__DIRECTIONS__
From the listing below, return every line with the string "agent" in it.
+--
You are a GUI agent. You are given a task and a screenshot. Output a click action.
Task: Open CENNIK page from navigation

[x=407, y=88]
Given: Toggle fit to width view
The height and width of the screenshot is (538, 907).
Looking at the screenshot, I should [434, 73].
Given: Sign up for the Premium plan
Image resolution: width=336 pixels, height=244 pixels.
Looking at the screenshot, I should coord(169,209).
+--
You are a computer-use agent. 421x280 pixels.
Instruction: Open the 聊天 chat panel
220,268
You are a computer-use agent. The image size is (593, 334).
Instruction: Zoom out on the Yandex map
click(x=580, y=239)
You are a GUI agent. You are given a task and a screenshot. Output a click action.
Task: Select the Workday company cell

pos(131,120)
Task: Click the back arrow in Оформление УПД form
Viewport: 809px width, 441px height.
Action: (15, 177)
+--
__SOLUTION TO THE PROBLEM__
You are a GUI agent. You are given a task and a screenshot. Output a click action.
You are a computer-use agent. 421x280 pixels.
You are a computer-use agent. The image size is (593, 334).
You are a GUI agent. You are given a task and a screenshot. Output a click action.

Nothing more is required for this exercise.